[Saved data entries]

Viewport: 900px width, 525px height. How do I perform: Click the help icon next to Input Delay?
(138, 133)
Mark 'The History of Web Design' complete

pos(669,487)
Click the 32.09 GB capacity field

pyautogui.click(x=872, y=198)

[WHAT YOU SHOULD DO]
Without omitting anything, set down all the entries above again.

[EXERCISE SOLUTION]
Viewport: 900px width, 525px height. How do I perform: Click the help icon next to Input Delay?
(138, 133)
Mark 'The History of Web Design' complete

pos(669,487)
Click the 32.09 GB capacity field

pyautogui.click(x=872, y=198)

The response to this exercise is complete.